- _Source data_:
'''

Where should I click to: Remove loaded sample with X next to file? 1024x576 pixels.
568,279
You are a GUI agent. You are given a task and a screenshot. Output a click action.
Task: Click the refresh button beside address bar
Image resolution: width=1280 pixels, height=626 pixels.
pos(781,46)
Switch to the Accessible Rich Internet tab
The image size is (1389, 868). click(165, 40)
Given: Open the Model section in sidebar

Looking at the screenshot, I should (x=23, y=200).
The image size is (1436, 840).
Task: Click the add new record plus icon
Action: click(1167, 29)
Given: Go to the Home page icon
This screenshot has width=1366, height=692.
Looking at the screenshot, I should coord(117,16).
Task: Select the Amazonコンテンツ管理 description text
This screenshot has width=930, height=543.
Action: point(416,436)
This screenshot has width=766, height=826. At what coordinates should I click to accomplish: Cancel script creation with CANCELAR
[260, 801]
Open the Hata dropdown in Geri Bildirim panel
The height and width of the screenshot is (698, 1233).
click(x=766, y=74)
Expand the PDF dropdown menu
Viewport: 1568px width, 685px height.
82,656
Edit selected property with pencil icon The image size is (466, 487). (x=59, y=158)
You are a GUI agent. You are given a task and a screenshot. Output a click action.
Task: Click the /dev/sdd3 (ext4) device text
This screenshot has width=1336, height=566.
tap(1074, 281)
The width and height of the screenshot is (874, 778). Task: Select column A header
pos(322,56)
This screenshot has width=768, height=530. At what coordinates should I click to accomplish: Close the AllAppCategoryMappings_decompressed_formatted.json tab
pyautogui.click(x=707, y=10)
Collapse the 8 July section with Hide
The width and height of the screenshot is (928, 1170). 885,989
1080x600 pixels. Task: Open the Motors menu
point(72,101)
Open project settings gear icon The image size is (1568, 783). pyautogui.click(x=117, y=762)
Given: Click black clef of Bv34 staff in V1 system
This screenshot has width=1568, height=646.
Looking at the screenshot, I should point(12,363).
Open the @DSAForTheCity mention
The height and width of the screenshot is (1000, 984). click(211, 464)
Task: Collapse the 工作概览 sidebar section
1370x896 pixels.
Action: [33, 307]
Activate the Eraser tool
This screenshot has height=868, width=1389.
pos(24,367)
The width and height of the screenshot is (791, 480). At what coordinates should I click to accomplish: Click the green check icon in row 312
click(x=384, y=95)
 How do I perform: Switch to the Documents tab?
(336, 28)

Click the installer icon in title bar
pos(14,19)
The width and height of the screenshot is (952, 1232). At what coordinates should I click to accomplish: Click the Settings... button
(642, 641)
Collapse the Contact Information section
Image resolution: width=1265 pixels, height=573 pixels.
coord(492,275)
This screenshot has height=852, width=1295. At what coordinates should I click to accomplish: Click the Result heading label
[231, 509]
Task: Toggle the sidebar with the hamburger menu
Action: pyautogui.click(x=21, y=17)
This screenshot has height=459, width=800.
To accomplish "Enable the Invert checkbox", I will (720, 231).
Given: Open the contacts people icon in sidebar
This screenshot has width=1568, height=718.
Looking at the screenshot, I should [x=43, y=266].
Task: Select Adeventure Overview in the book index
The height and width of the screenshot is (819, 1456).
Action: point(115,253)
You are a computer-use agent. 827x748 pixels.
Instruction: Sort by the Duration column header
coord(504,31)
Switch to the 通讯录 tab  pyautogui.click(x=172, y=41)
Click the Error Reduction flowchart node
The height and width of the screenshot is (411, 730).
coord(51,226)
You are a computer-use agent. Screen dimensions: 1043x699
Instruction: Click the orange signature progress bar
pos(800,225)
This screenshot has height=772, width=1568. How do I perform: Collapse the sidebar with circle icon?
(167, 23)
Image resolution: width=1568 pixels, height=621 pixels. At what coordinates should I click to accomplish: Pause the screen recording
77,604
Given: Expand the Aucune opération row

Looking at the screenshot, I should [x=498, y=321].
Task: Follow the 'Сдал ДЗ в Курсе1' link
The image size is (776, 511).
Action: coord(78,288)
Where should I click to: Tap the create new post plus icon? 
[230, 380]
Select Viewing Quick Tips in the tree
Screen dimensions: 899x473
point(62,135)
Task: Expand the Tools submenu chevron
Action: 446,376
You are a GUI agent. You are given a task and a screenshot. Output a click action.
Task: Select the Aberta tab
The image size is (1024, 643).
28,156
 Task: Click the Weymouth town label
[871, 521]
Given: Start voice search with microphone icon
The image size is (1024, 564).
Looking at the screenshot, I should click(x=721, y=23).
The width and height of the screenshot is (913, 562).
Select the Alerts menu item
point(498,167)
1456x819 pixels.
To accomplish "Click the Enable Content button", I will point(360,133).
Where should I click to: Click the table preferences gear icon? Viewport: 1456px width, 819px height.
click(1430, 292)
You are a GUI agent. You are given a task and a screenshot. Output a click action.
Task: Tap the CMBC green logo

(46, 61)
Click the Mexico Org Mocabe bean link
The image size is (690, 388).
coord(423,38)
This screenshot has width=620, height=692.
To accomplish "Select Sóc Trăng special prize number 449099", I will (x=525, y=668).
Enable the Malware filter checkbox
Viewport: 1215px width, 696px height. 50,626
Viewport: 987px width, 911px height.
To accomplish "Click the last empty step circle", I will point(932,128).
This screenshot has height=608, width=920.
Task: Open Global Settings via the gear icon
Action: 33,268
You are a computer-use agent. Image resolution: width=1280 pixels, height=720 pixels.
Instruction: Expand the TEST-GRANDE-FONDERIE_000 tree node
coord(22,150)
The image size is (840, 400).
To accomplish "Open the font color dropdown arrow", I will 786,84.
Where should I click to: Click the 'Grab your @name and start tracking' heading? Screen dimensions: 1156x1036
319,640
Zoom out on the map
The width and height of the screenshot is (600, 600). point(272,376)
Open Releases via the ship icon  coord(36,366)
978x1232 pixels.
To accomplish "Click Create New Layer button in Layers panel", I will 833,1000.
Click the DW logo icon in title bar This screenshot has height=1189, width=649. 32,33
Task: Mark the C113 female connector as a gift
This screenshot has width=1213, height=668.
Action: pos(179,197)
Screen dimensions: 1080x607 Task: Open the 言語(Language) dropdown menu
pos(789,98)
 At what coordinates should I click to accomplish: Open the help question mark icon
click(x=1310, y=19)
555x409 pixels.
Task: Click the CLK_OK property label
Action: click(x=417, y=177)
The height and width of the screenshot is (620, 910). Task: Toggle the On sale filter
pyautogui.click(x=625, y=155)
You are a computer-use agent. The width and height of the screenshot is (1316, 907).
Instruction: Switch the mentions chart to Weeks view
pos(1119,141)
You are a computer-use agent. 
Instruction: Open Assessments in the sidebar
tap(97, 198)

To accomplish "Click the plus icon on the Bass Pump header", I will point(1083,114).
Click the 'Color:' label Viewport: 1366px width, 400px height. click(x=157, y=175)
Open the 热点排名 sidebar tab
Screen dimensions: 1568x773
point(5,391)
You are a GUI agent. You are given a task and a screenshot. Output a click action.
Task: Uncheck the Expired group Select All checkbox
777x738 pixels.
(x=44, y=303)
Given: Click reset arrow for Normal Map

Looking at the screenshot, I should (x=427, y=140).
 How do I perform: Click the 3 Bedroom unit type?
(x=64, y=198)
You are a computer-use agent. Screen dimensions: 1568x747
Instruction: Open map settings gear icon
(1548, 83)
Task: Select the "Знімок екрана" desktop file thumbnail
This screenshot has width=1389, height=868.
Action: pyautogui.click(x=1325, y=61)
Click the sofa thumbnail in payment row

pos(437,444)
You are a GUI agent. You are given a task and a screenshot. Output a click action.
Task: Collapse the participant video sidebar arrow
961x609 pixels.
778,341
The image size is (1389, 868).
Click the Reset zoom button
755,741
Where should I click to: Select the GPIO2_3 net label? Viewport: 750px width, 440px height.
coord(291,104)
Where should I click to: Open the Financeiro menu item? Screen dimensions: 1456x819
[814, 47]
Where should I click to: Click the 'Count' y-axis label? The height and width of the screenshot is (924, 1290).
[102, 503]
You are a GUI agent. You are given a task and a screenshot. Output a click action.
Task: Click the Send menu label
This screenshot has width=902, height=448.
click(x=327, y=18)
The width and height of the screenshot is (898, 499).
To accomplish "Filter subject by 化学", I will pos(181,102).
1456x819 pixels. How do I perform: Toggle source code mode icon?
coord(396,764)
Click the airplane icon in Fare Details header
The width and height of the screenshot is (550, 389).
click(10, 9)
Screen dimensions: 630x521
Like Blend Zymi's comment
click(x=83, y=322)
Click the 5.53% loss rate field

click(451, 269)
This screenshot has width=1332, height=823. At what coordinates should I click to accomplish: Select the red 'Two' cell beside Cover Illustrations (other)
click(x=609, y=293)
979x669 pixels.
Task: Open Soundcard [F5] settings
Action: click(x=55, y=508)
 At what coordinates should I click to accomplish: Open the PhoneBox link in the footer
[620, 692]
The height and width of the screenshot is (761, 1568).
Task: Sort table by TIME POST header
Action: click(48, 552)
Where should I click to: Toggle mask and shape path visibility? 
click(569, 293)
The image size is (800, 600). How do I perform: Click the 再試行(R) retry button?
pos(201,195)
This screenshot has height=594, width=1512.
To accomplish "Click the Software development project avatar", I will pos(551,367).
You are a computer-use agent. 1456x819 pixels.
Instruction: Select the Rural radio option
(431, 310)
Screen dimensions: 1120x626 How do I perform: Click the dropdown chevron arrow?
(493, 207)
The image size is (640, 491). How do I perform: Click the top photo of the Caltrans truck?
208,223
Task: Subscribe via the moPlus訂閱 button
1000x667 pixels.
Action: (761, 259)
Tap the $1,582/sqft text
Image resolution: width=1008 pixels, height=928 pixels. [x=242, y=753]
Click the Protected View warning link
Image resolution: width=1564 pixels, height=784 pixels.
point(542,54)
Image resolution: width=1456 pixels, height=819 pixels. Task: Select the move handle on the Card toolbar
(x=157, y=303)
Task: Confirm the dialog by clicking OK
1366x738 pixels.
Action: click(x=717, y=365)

'''

- _Task statement_: Write out the listing above, starting at the line that contains "This screenshot has height=459, width=800." and ending after the line that contains "Looking at the screenshot, I should [x=43, y=266].", reproducing each line exactly.

- _Expected output_:
This screenshot has height=459, width=800.
To accomplish "Enable the Invert checkbox", I will (720, 231).
Given: Open the contacts people icon in sidebar
This screenshot has width=1568, height=718.
Looking at the screenshot, I should [x=43, y=266].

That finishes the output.